In its December 2011 report, “An Assessment of Flywheel High Power Energy Storage Technology for Hybrid Vehicles,” Oak Ridge National Laboratory (ORNL, Oak Ridge, Tenn.) compares the performance of flywheels and batteries and concludes, “the most effective utilization of flywheels is in providing high power while . . . just enough energy storage to accomplish the power assist mission effectively. . . . flywheels could be effectively utilized in conjunction with and complementary to batteries . . . can extend the life of batteries by allowing their charge and discharge to be less demanding and can even allow the batteries to be downsized and made less expensive to purchase and maintain.”
The report “Advanced Energy Storage Systems Market by Technology . . . Global Trends & Forecast to 2018” by MarketsandMarkets.com — which includes flywheels as well as pumped hydro, compressed air, batteries and supercapacitors, and is also split by grid storage and transportation applications — estimates an annual growth in excess of 16 percent, from more than $4 billion in 2012 to nearly $10 billion by 2018. There are many other estimates that predict higher numbers. For example, battery supplier Eos Energy (New York, N.Y.) predicts a global opportunity of $16 billion by 2016 for batteries in electric vehicles alone. Other projections for power grid devices are in the $33 billion range.

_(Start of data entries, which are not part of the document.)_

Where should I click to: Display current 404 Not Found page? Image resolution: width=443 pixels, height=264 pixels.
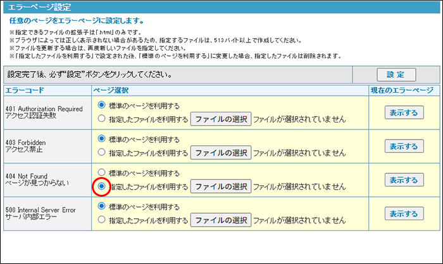[x=404, y=180]
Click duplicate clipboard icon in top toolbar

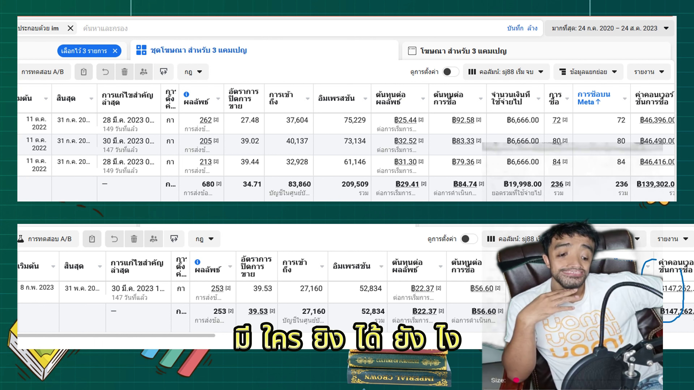pyautogui.click(x=84, y=72)
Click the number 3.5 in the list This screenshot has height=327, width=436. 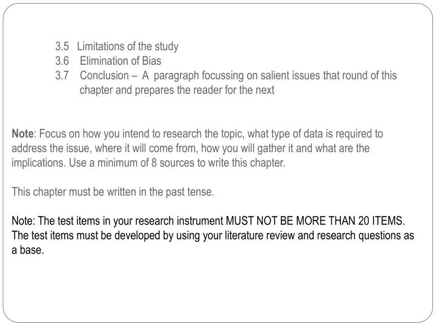click(x=62, y=47)
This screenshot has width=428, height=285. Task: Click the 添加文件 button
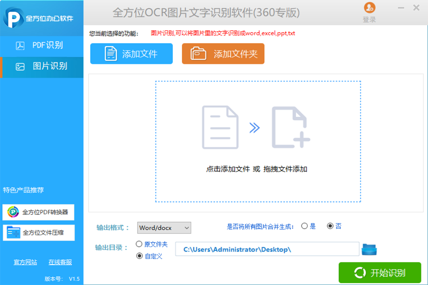coord(131,54)
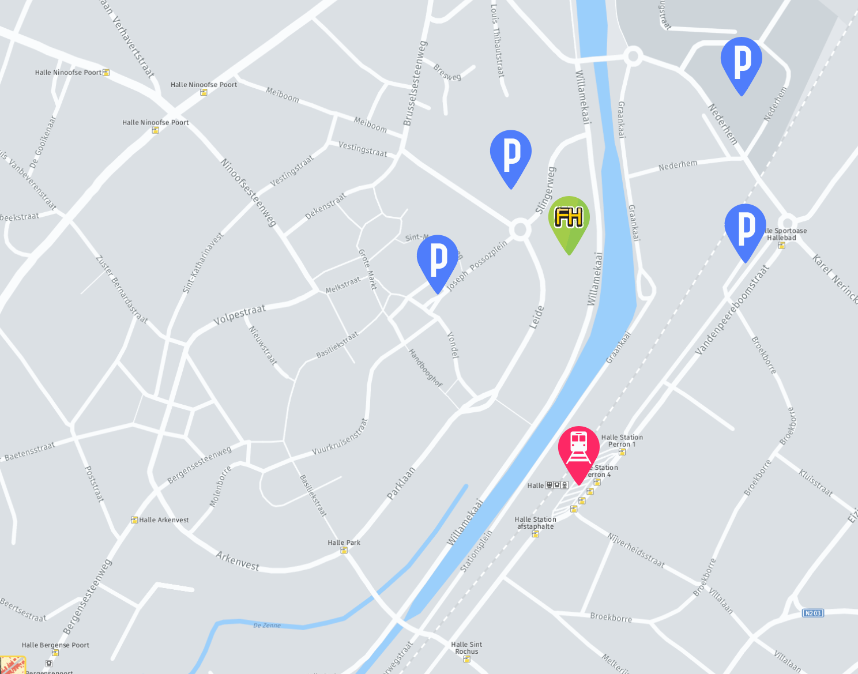The height and width of the screenshot is (674, 858).
Task: Click the De Zenne river label
Action: [267, 625]
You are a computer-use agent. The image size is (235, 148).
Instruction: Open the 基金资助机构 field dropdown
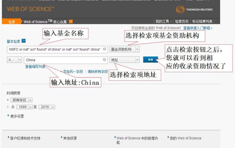coord(137,49)
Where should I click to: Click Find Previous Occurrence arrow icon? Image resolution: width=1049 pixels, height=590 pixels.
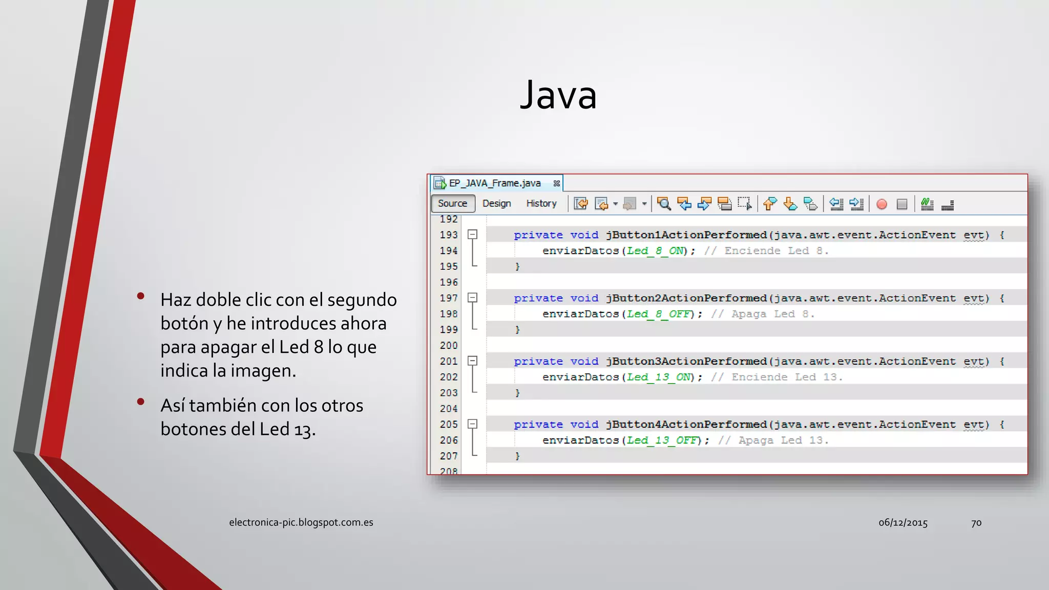684,204

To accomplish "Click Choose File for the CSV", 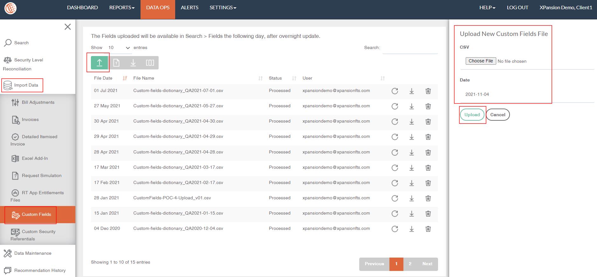I will click(480, 61).
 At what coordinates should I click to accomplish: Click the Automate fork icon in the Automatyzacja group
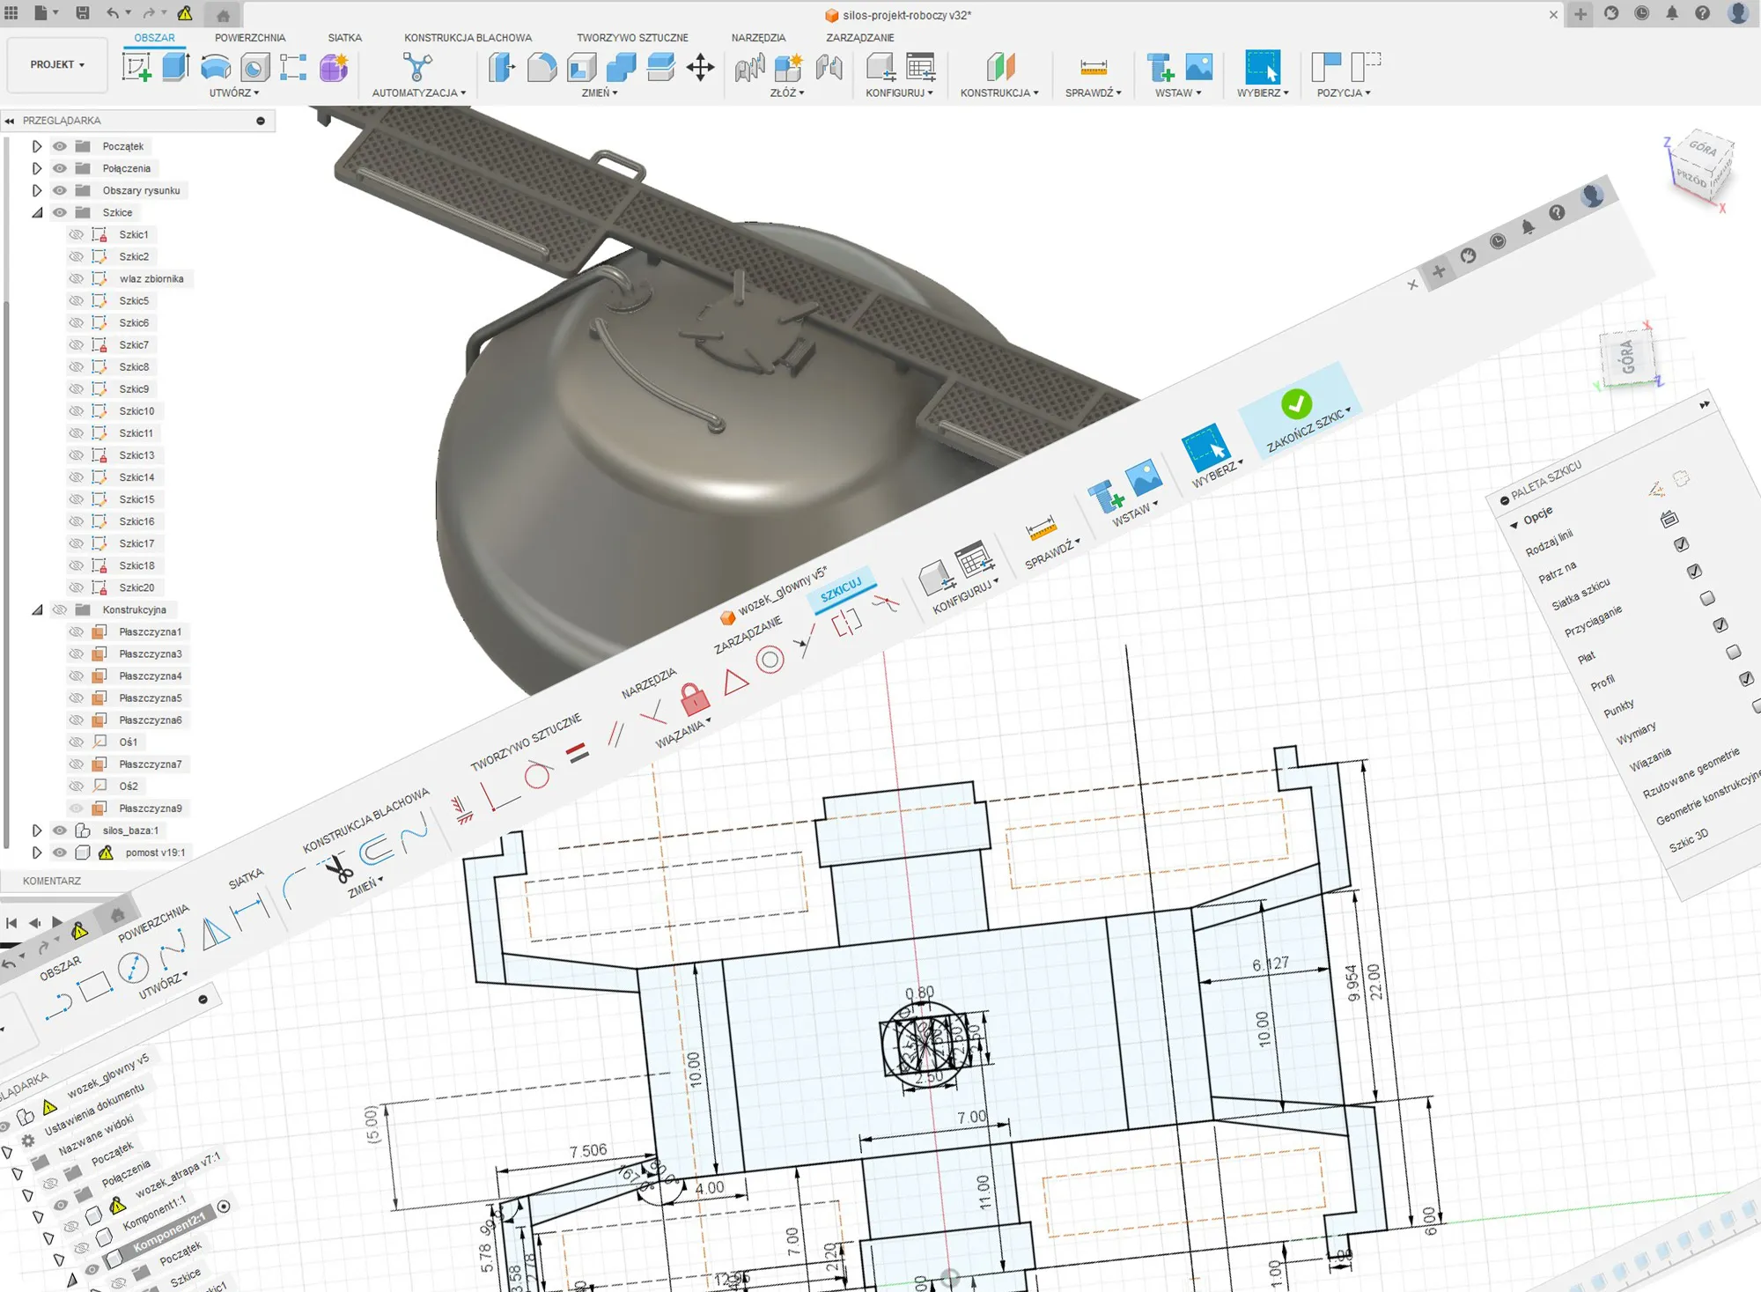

An article by Paul Tullis on slate.com outlines six qualities that an ideal energy storage solution would have:
Flywheels actually deliver almost all of these, except for cost, which is still an issue. The table below shows projected cost figures given in the 2011 ORNL report with an additional line item for the Velkess flywheel, developed by Silicon Valley inventor, Bill Gray. He claims it can store electricity for $300,000/MWh, or what he says is about one-tenth the cost of comparable storage by Beacon Power. Gray says he reduced the cost of materials by using E-glass fiber instead of carbon fiber.
Interestingly, Boeing Research & Technology (Seattle, Wash., USA) showed a graph in a 2012 presentation targeting less than $100/kWh via a new proprietary fiber in the flywheel rotor material. Meanwhile, WHP’s Patrick Head says its materials cost $723.12 per unit and is targeting an annual production of 1,500 machines. However, it admits these small volumes keep unit cost high and for its next step in mass production a partner like GKN, Alstom or Siemens will be needed to achieve the necessary manufacturing efficiencies.
Will flywheels finally reach the tipping point? The market drivers for improved fuel efficiency, smart grids and more sustainable power networks are all supporting it, and the wave of players involved is mounting. Still, volume applications are needed. Perhaps if new lower cost composite rotors can indeed deliver performance and reliability, and manufacturing can be scaled sufficiently, flywheels will at last be able to deliver their energy potential en masse.